Aqui está a folha que escrevo na adocicada noite, a caneta lhe espeto na pedra no peito, uma jaula de luz aprisiona a minha mão, e quero escrever
E escrevo sentido as mandíbulas da sílaba amordaçada, na sílaba
O sexo quase junto à Primavera, quase em combustão
Rua e muro, a sombra de um homem o som de uma gaivota criança em busca do dia,
Aqui, aqui está a folha que escrevo, que rasgo e amachuco, que lanço pela janela, a triste formiga caminhando sobre os carris do próximo amanhecer, sabendo ele
O homem-sombra que junto aos cabelos está o assobio que lhe servirá de um simples aviso
Navegação quase, quase
Quase em delírio.
Barcos afundados no terraço de uma árvore, os lábios
Os lábios tão belos do que a primeira luz da sémen-galáxia, outros habitantes
E tantos outros deuses pendurados no estendal como se fossem rezes à procura do silêncio, e corta-lhes a serra uma cabeça singular, em pijama,
Os lábios tão belos
Voando sobre a planície voando sobre um quintal de fingir, de brincar
Que desce até à Mutamba, do outro lado
O meu rosto que alguém esqueceu sobre a mesa da esplanada, a minha mãe
O cabelo também lhe vou o cabelo também
O meu pai se esqueceu dele (cabelo) sobre o banco do jardim.
E eu
A contar pássaros todas as noites e
E a contar estrelas todos os dias.
Escondo-me de ti, na vergonha alheia
Quando acordo acreditando que já estou morto,
No entanto, dizem
Que respira e dizem que já nasceu quase
Quase tão morto como aqueles que partiram para a eternidade; e que patético um ateu a falar de eternidade.
Aqui ainda está o papel de há pouco, escorrendo tinta de cada entranha, tossindo como um tuberculoso automóvel em contramão descendo subindo caindo quase sempre, e se levantar
E volta a cair sobre o mar e nada pertence a este livro que é apenas esta folha, já assassinada por mim, e a caneta
Também quase com o mesmo destino que a folha que há pouco assassinei…

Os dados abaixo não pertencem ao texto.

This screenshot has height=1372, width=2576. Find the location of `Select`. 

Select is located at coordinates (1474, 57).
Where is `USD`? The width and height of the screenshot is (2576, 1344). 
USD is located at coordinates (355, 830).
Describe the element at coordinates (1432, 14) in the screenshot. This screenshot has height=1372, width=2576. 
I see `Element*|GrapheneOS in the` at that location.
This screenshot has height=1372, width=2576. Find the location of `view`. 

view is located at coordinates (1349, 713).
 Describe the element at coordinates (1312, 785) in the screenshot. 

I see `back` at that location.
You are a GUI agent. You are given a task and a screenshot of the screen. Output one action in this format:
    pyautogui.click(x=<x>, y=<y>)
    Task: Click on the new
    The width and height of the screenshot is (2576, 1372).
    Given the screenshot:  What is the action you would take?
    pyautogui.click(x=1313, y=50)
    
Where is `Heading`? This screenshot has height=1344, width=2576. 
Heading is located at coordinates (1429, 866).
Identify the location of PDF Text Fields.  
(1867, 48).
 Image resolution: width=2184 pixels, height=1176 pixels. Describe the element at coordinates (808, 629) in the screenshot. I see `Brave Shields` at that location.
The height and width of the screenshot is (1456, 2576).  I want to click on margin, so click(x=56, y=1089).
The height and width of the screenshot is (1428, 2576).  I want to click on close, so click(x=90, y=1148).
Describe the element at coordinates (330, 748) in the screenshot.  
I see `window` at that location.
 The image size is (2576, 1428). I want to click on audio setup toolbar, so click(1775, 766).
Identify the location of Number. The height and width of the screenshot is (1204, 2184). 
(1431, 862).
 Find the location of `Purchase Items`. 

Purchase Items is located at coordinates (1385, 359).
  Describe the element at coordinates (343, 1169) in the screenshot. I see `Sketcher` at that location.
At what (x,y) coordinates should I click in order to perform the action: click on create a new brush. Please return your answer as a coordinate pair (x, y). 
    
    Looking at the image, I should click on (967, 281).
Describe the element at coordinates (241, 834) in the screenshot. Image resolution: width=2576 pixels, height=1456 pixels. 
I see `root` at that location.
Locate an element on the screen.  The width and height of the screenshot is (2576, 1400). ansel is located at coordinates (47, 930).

Concluo que sou um assassino de folhas e de canetas.
Aqui estava a folha que escrevia na adolescência enganando o relógio com bolachas de água-e-sal, metade de uma drageia ao erguer,
E metade ao deitar. Entre refeições
Tês pétalas de rosa e o olhar de um figo. Pois é,
É muito triste o viver de duas pedras,
E é triste a vida de uma drageia.
Aqui está a folha e a caneta e eu. Os três, dois já assassinados por mim, e talvez
Amanhã eu assassinado por uma torre de igreja ciumenta. Lá
Lá lá
Que faço aqui olhando tanta tinta, tinta que cada vez mais é mais e mais tinta,
Nunca percebi onde esconde tanta tinta uma folha de papel…
Quase cinco litros ou mais…
Aqui está a folha que escrevo na adocicada noite, a caneta lhe espeto na pedra no peito, uma jaula de luz aprisiona a minha mão, e quero escrever
E me disseram para nunca mais escrever.